# carburetor leaking fuel



## bstreyle

Hi, I'm new to this forum. I have a Troy bilt snow blower model Storm 2840 (31AH64Q4711). I put my snow blower away for the summer by draining the gas from the tank and draining the bowl. Upon getting the mower ready for winter I put gas into the tank and pushed the primer bulb a number of times, maybe six times. I was going to try and start it, but I noticed a drip of gas coming under the snow blower. I decided not to try to start it and try and find out where the leak may be from. I had to take off the side plate and the the panel holding the controls to get a look at the carburetor and the hoses etc. What I discovered was that if you push the bulb a number of times, gas would drip out of the carburetor mouth where the choke is. Is this normal if I pushed the bulb too many times? Should I put it together and try to start it or do I have a carburetor issue? 

Thanks! Bruce


----------



## ST1100A

That is normal.
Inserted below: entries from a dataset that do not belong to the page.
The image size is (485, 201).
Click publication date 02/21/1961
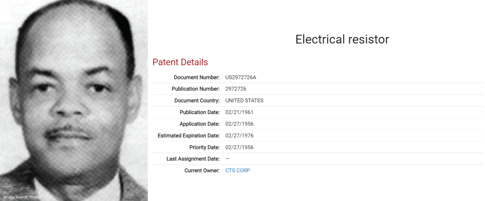pos(239,112)
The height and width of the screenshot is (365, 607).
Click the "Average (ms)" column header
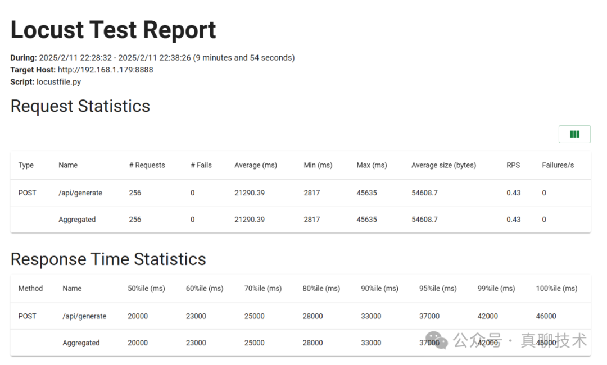click(x=256, y=165)
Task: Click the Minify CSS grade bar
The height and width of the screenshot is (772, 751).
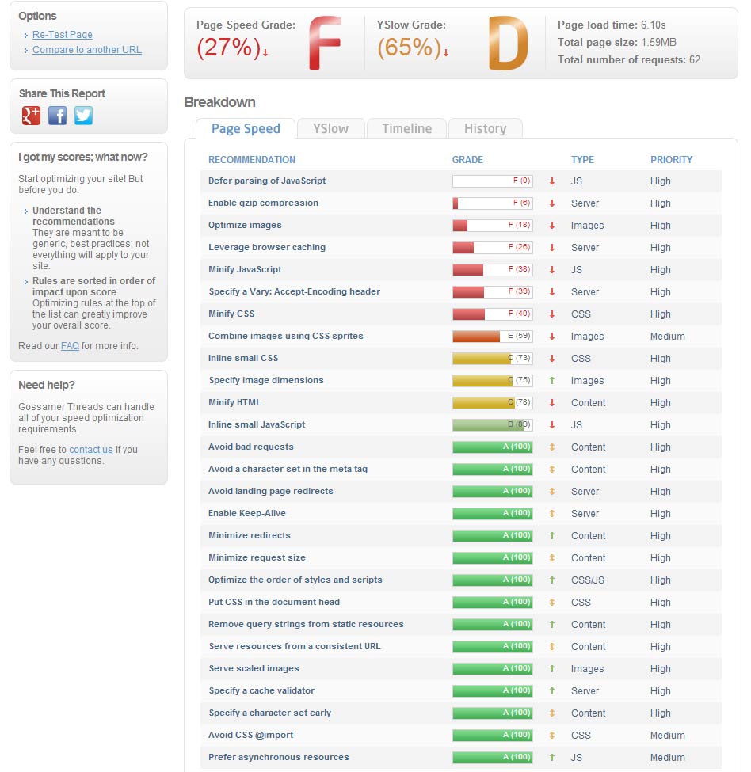Action: (x=492, y=314)
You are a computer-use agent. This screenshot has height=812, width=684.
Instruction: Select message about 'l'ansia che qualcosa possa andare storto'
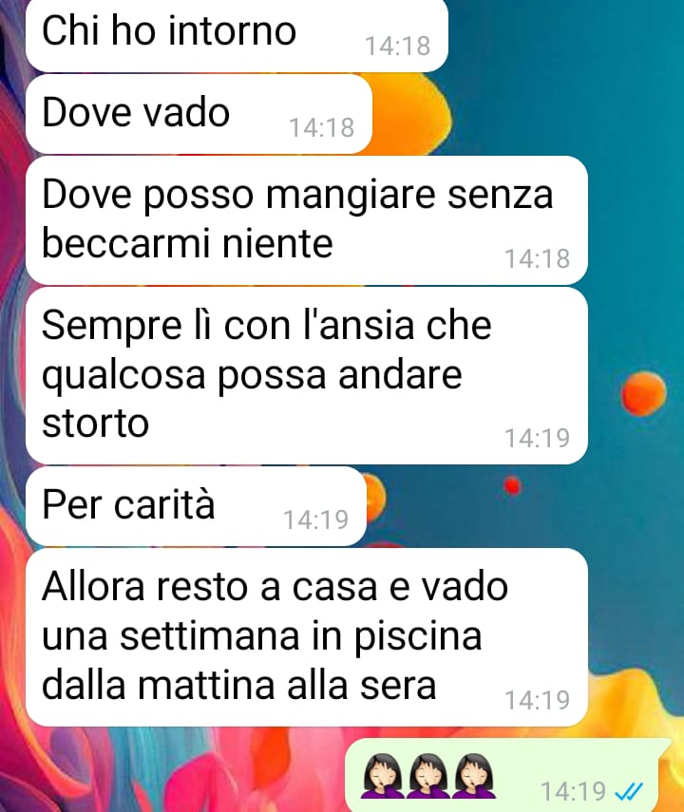click(307, 375)
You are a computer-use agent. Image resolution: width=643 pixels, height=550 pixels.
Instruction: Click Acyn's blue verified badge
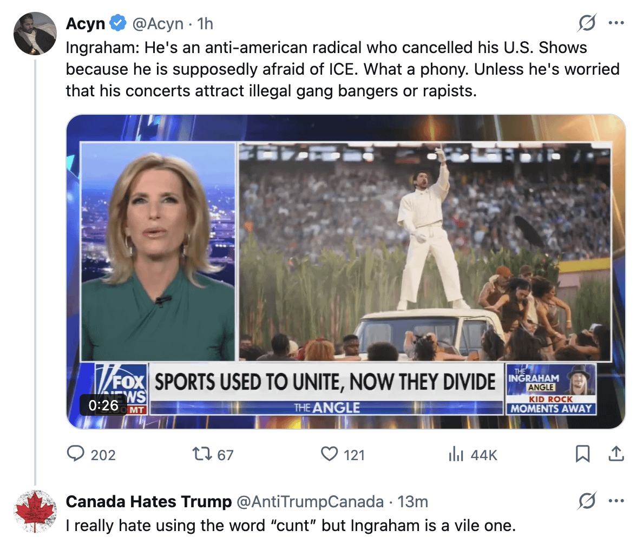pyautogui.click(x=118, y=23)
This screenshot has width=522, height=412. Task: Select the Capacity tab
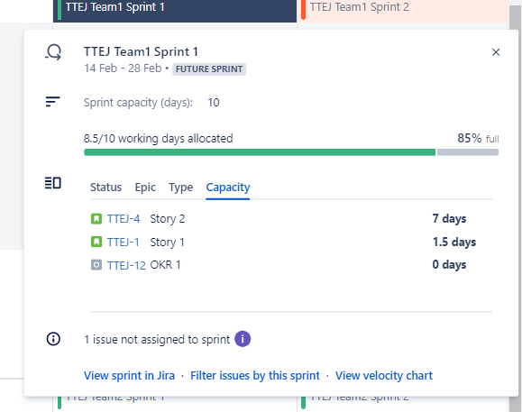[228, 188]
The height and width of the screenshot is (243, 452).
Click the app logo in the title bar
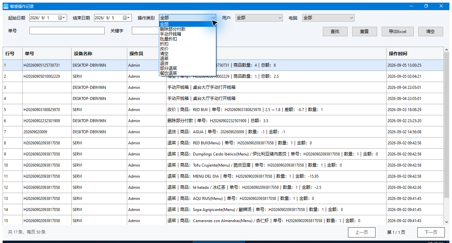tap(6, 6)
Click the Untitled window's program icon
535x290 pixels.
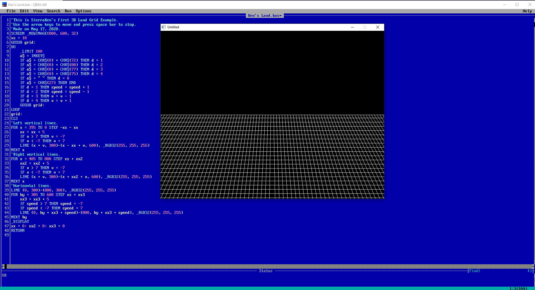164,27
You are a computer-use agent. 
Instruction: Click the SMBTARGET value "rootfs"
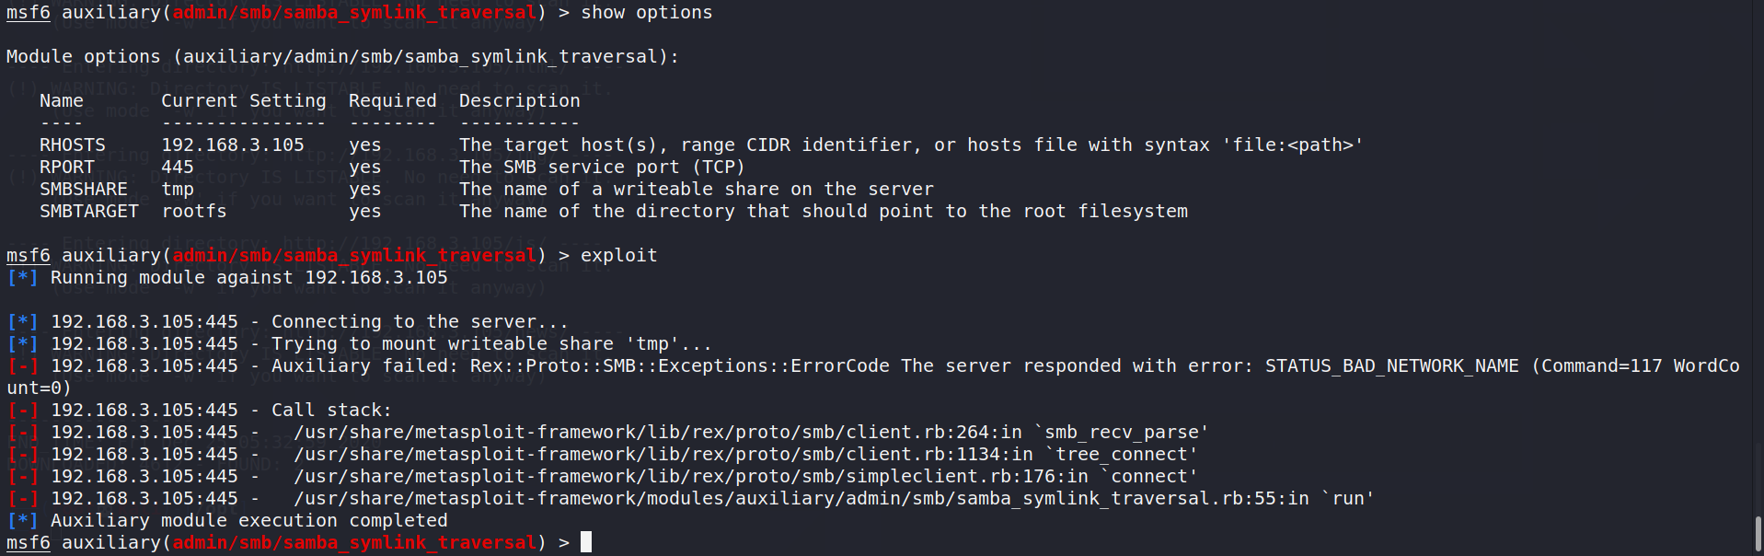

When you push the primer bulb, you are pumping air into the fuel bowl to pressurize it and force fuel up through the main jet and into the carburetor venturi to enrichen it for starting purposes.
Basically you are making it pump raw gas up into the throat of the carburetor. 
If you pump it too much you will see a lot of gas drip out, and eventually you could flood the engine.


----------



## bstreyle

Thanks for the reply. I went and put the snow blower back together, one pull and it started right up. I wish I had gone on this forum before I took the sides off to see the carburetor.
Thanks again!!!!


----------



## orangputeh

bstreyle said:


> Thanks for the reply. I went and put the snow blower back together, one pull and it started right up. I wish I had gone on this forum before I took the sides off to see the carburetor.
> Thanks again!!!!


well now you know and there is no such thing as a dumb question here. I'd rather be safe than sorry.


----------



## vonc

My Storm 2660 runs fine but will flood the carb over and drip gas after only two pumps of the primer bulb. Is something wrong with the carb? I had the carb apart to get a piece of trash earlier.
Also, why is there no fuel filter on these? Seems like an in-line filter would save a lot of trash in carb problems. Only takes a tiny piece to stop fuel through the jet. BTDT.


----------



## KennyW in CT

usually the filter on these newer engines is either in the tank at the outlet or part of the outlet nipple assembly .


----------